A Japanese team working to develop a "space elevator" will conduct a first trial this month, blasting off a miniature version on satellites to test the technology.
The test equipment, produced by researchers at Shizuoka University, will hitch a ride on an H-2B rocket being launched by Japan's space agency from southern island of Tanegashima next week.
The test involves a miniature elevator stand-in—a box just six centimetres (2.4 inches) long, three centimetres wide, and three centimetres high.
If all goes well, it will provide proof of concept by moving along a 10-metre cable suspended in space between two mini satellites that will keep it taut.
The mini-elevator will travel along the cable from a container in one of the satellites.
"It's going to be the world's first experiment to test elevator movement in space," a university spokesman told AFP on Tuesday.

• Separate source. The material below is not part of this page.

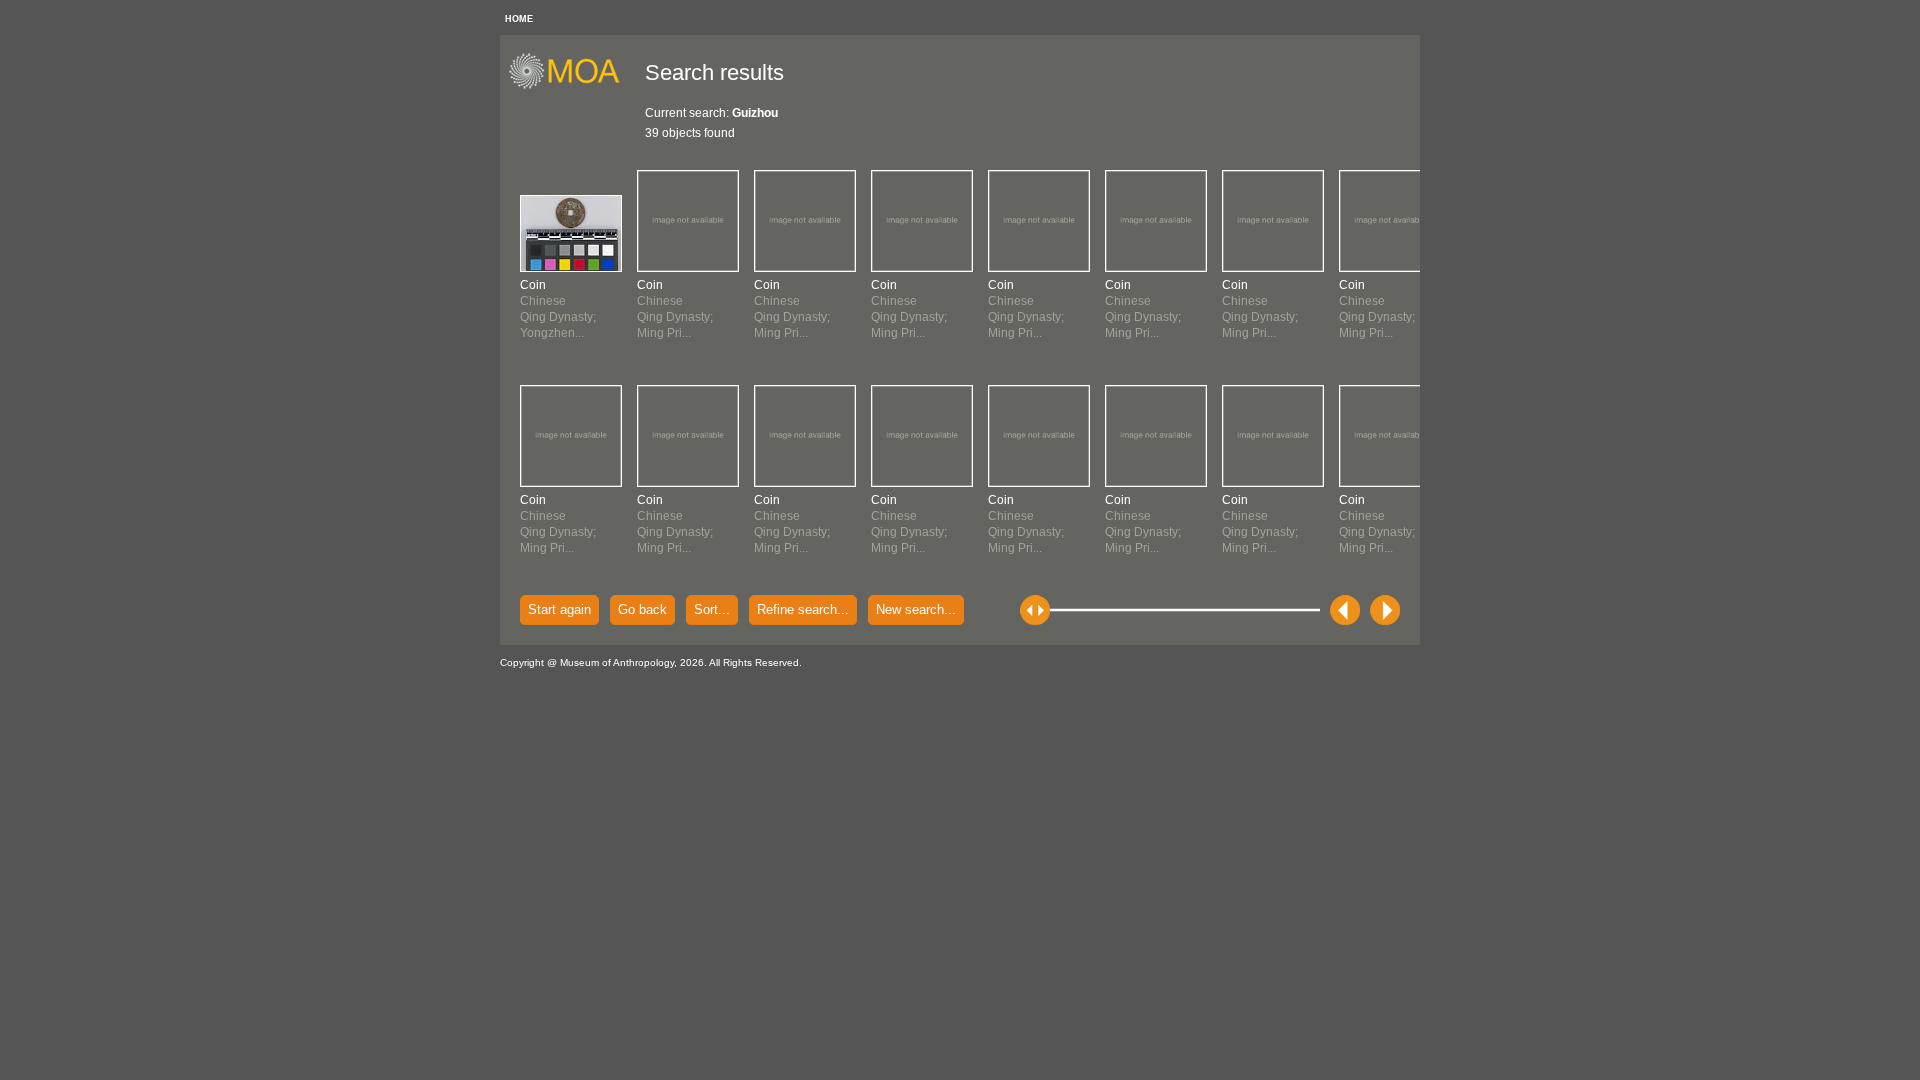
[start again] (571, 86)
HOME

The movement of the motorised "elevator" box will be monitored with cameras in the satellites.
It is still a far cry from the ultimate beam-me-up goals of the project, which builds on a long history of "space elevator" dreams.
The idea was first proposed in 1895 by Russian scientist Konstantin Tsiolkovsky after he saw the Eiffel Tower in Paris, and was revisited nearly a century later in a novel by Arthur C. Clarke.
But technical barriers have always kept plans stuck at the conceptual stage.
Japanese construction firm Obayashi, which is collaborating with the Shizuoka university project, is also exploring other ways to build its own space elevator to put tourists in space in 2050.
The company has said it could use carbon nanotube technology, which is more than 20 times stronger than steel, to build a lift shaft 96 kilometres (roughly 60 miles) above the Earth.